Layers in a software architecture

A software architecture has four layers:

  • Database layer -- Located at the "bottom," it is responsible for persisting the data and providing create, read, update, and delete operations on the data.
  • Application layer -- Above the database layer, it provides the business logic.
  • Process layer -- It orchestrates the business logic through workflow management.
  • Presentation layer -- On the top, it delivers the visualization of all underlying layers to the end user.

Data quality issues are most severe when information is scattered across isolated and heterogeneous data stores. The heterogeneous and isolated nature of such an environment often goes along with an architecture with different formats and inconsistent values. Even within a single database, the quality of persisted data is not necessarily better if the appropriate rules are not enforced.

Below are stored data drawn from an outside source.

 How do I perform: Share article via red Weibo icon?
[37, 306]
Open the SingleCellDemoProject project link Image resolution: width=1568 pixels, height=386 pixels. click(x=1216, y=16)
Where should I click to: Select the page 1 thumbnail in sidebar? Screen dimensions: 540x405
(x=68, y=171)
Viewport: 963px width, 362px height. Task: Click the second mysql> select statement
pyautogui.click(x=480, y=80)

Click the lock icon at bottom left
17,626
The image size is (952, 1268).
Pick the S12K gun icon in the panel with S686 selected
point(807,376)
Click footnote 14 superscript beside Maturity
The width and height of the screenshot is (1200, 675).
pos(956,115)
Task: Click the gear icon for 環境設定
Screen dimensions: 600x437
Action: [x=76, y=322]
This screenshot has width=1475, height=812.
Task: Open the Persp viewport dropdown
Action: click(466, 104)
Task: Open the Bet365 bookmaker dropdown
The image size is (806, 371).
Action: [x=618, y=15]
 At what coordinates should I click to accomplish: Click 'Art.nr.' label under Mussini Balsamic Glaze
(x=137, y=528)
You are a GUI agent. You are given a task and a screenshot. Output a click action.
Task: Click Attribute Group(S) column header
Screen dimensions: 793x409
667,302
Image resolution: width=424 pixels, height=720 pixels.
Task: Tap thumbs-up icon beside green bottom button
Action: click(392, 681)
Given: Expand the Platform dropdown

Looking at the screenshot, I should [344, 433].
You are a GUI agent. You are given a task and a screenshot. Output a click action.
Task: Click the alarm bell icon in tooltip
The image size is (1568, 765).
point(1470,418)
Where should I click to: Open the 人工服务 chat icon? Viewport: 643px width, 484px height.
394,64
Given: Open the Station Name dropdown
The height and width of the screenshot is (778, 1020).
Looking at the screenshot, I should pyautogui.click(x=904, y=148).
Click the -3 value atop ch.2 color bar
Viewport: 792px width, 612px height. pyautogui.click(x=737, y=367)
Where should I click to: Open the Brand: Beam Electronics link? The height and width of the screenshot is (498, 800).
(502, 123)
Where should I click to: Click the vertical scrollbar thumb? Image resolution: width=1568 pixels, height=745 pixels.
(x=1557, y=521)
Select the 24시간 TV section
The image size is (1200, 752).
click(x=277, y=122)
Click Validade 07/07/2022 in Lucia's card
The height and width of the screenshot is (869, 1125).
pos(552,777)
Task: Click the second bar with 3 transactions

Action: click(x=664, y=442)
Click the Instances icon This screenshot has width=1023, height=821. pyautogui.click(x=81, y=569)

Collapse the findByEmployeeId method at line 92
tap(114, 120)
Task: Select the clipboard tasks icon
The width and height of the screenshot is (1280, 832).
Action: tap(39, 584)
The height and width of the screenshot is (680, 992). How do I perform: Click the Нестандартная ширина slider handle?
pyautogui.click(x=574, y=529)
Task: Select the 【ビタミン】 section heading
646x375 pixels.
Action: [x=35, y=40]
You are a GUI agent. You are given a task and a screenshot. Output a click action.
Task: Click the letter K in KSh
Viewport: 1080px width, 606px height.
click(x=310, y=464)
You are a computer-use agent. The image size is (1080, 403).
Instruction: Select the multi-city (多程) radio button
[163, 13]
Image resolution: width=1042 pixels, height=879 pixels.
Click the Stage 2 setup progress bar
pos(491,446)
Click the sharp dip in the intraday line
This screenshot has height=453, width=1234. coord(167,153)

Whether information is at rest in a data store or manipulated on the fly by an application, data quality is often either not enforced at all or controlled by different components using inconsistent rules that are embedded in some application code.

To turn information into insight and to leverage its significant value, data quality needs to be addressed by applying data cleansing consistently; that is, using consistent cleansing rules throughout the enterprise, not only in the database layer but also in the application and process layers.

After briefly describing the value of this approach, you'll learn the context in which the data cleansing pattern should be applied. Next, you learn about the problem and the solution approach for this pattern. Finally, you'll get a summary of the focus and risk areas, as well as the constraints of this pattern.



Back to top


Value proposition of the data cleansing pattern

Three major values that this pattern can deliver are:

  • Consistency and quality advantage
  • Reduced development and maintenance costs
  • Reusability advantage

Let's take a closer look at each of these.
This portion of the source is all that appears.